Kurau: Phantom Memory: You know BONES could take crap and make it sparkle (at least from what I've seen.) Now, Kurau's not anything special plot-wise. It starts like a superhero story and right now it's a superhero story mixed with The Fugitive. But the characters are still interesting. And the credits say the story was by BONES, so… take that for what you will. But the director seems like this is really his first time directing, but he's done a lot of storyboarding and other stuff for the studio.

Baccano!: I don't think I ever did a proper statement on this show. But on the one hand, it's awesome and I really don't know why this show hasn't been licensed in the United States. I mean it's practically made to sell to a Western audience. On the other hand, the multiple plotlines and massive cast of characters does end up making the show feel like it's trying to do too much with too little space. It's a fun watch, but I can't say it's an amazing show.

Amatsuki: And now for a show that didn't come out years ago, but still no one's talking about. So far this is one of my favorite shows of the Spring season. Its got swords. Its got demons. Its even got classy fanservice (if such a thing exists.) And it has a complete and utter lack of a whiny boy hero. I know that I don't have any taste, but seriously, this is a solid show that doesn't try to do more than what it sets out to do. And surprise, surprise the director on this one worked on Rurouni Kenshin (both the TV series AND the OVAs). And ironically… Real Drive.

Real Drive: I'm still not completely sure about this one. So far, I've watched the first four episodes and they're solid. I just don't know how they're going to support another 22 episodes with it. But I really like the main character, who was a diver who got into an accident and slept until he was an old man. I kind of like the sidekick girl. She's cute, but a little flat so far. But so far, not bad, not great, but definitely watchable.

Tower of Druaga: I have to agree with Coburn on this one. This show is awesome. I mean its tongue-in-cheek funny. And thankfully it never takes itself so seriously that I can't enjoy it.

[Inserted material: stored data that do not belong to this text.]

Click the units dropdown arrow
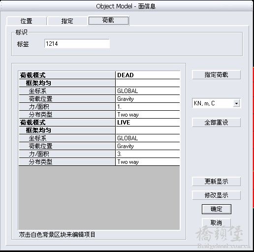Viewport: 254px width, 252px height. (236, 103)
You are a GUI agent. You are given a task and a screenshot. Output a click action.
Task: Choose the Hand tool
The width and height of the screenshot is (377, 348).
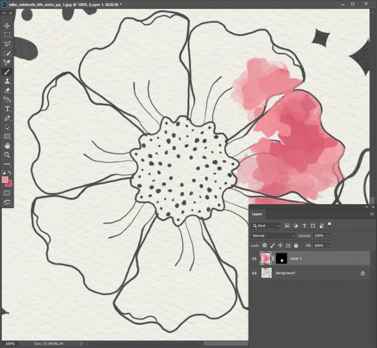7,146
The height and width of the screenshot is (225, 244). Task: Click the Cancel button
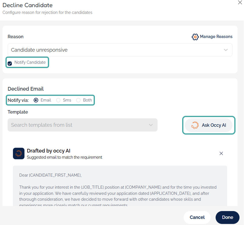point(197,217)
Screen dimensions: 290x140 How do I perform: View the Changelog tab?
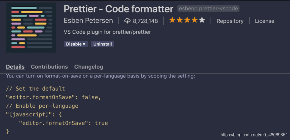89,67
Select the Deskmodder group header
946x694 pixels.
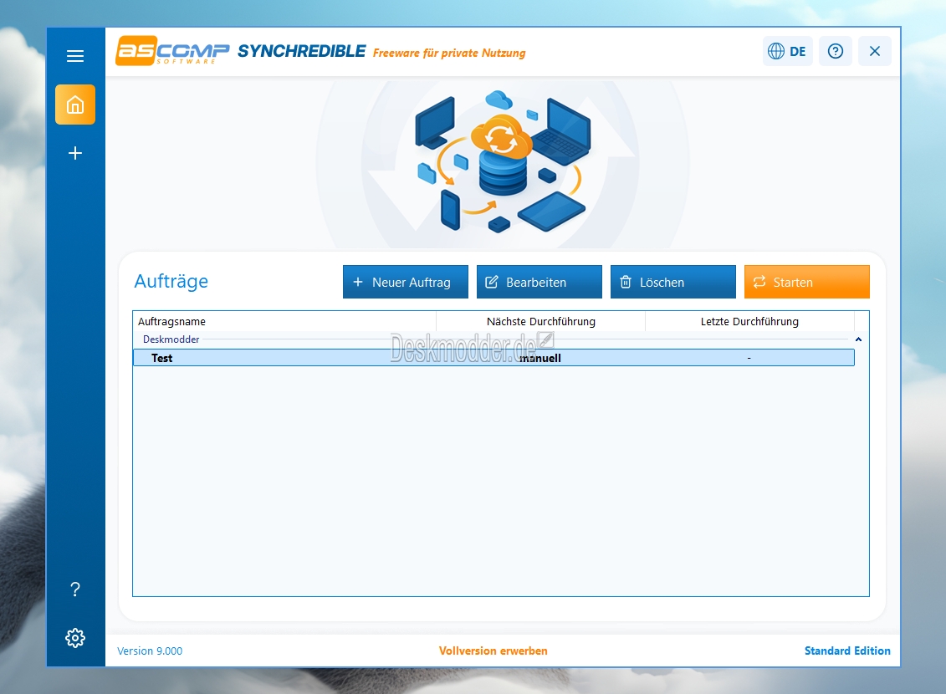coord(171,339)
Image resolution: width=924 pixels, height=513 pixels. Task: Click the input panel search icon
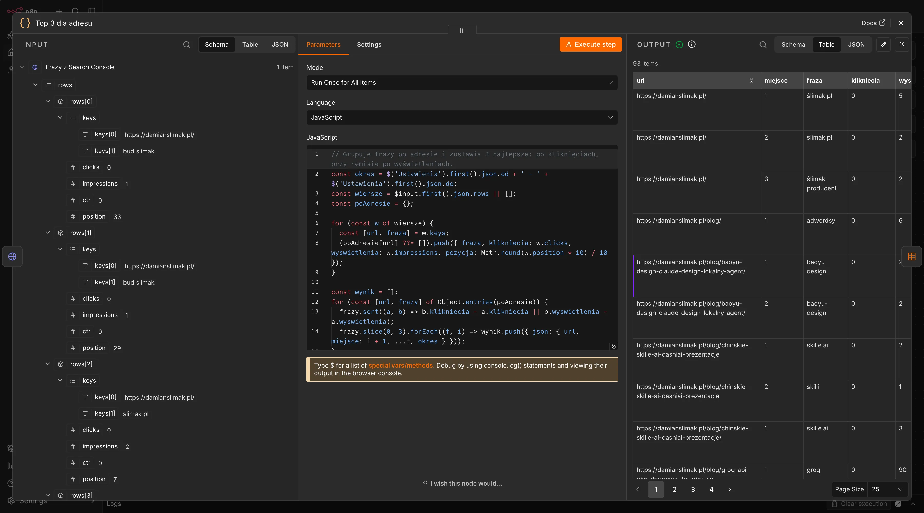tap(187, 44)
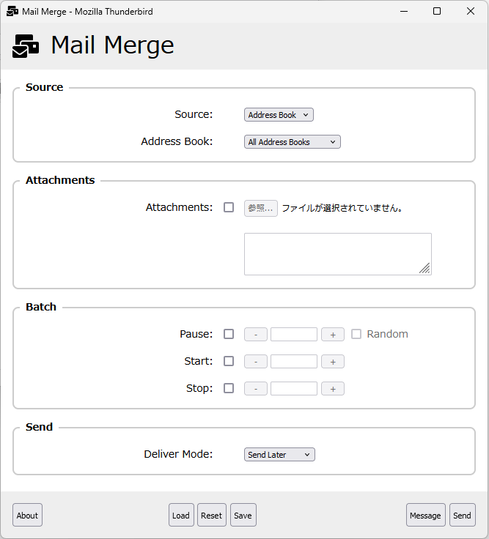The width and height of the screenshot is (489, 539).
Task: Toggle the Pause checkbox
Action: [229, 334]
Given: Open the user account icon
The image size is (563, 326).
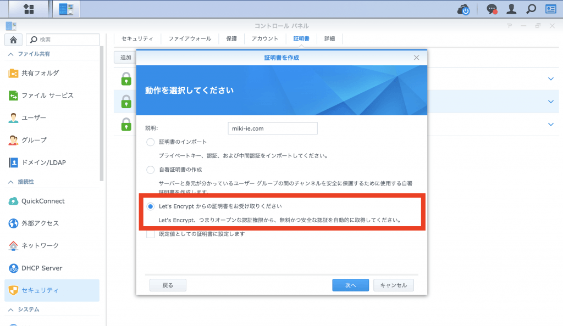Looking at the screenshot, I should [512, 9].
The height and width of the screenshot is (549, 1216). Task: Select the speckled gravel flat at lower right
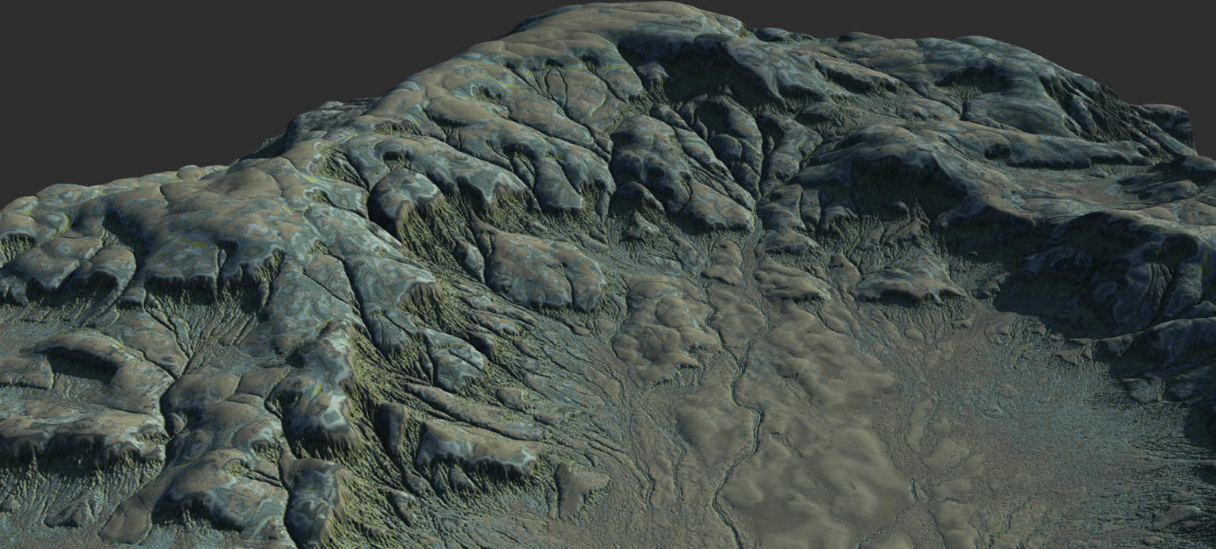pos(1069,443)

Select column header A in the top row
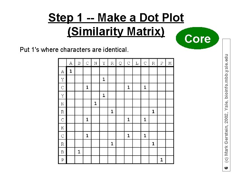71,63
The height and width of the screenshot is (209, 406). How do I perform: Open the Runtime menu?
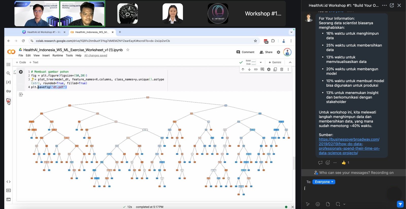pos(58,55)
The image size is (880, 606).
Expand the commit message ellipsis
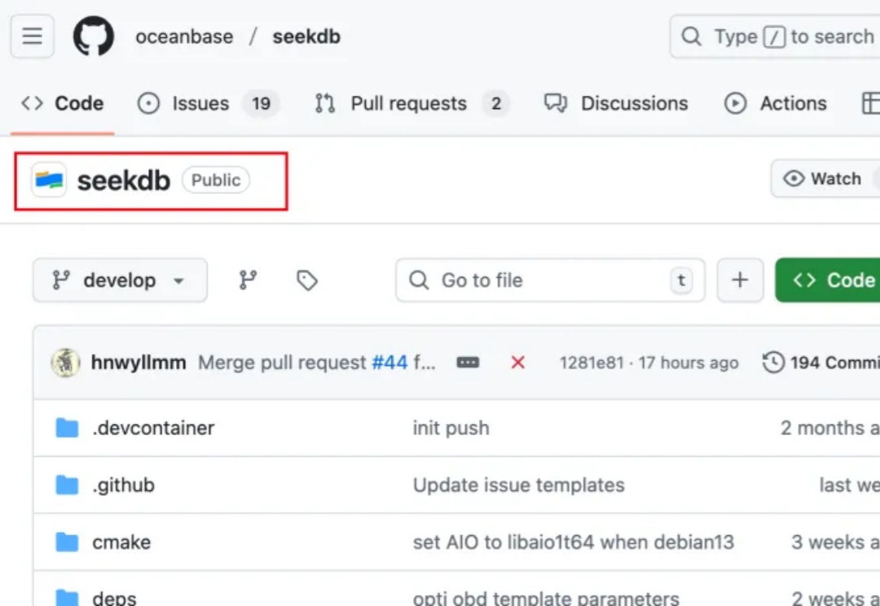click(468, 362)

Itazura na Kiss: Honestly, I shouldn't like this show. I mean Kotoko is so incompetent it's downright insulting. Naoki is a jerk. The little brother deserves a solid kick in the rear end. But… I still keep coming back for more. And I'm not sure why I enjoy it so much, but I do.

Macross Frontier: It's Macross. It's cool. Sheryl is one of the few anime women who I will say is hot. Enough said about that one.

Friday, May 9, 2008

Madlax and nature versus nurture

So recently I finished watching Madlax again. Now, I was really tempted to try to apply some overarching "industrialized world versus less-industrialized world" theme on it. (Personally I'm not a big fan of the phrases "First world" and "Third world" and I think "Developed world" and "Developing world" are equally bad.)

But I found that I couldn't. I mean no matter how I struggled with it, I kept coming around to the fact that the show was pretty plain about what it was talking about.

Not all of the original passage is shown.